Pension funds join forces to invest in farmland
Most farmland is owned by family farmers, giving institutional investors huge scope for buying up individual properties to form larger operations.
Institutional investors say that by working together they have a much better chance of being successful in terms of social responsibility as well as economic returns.
But some agricultural experts questioned the benefits.
"It's not absolutely clear to me that the simple fact that just a few of them come together is going to produce a better overall result," said David Hallam, director of trade and markets at the United Nations food agency (FAO).
"Unless the nature of the actual investments changes substantially, then I don't see the fact that a few companies get together would necessarily improve things," he added.
Institutional investors have generally focused on regions that are net exporters of food including North America, Australia, South America and Central and Eastern Europe.

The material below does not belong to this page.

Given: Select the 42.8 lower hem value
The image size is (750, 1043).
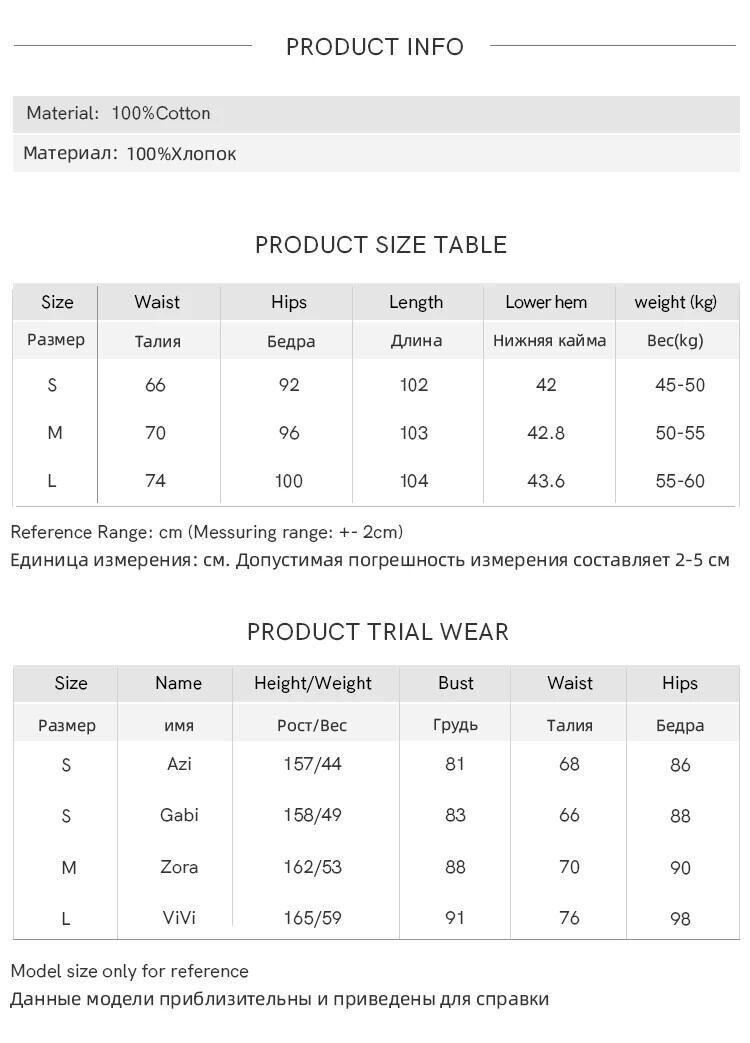Looking at the screenshot, I should tap(546, 433).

"We like to be a in a situation where we're not taking food from the local market, where we are not taking food away from its natural value chain for speculation purposes, (where) on the contrary we contribute to increasing food production," said Berry Polmann, executive director at Adveq.
"While doing so, we don't want to undercut local farmers by producing more at lower costs, eroding their competitive power and wiping them out. That's one of the reasons why Africa for us is very difficult."
Adveq's group is looking for farmland assets in North America, Central and Eastern Europe, Latin America and Oceania.
Through partnering, institutional investors aim to become more efficient and share knowledge.
"We prefer to go with other institutional investors," said Ibrahim Abdulkhaliq, portfolio manager, alternative investments at MASIC, a Saudi Arabian institutional family office.
Abdulkhaliq cited two reasons for the trend - more difficult governance and due diligence in farmland and the ability to reduce costs, making investments more viable.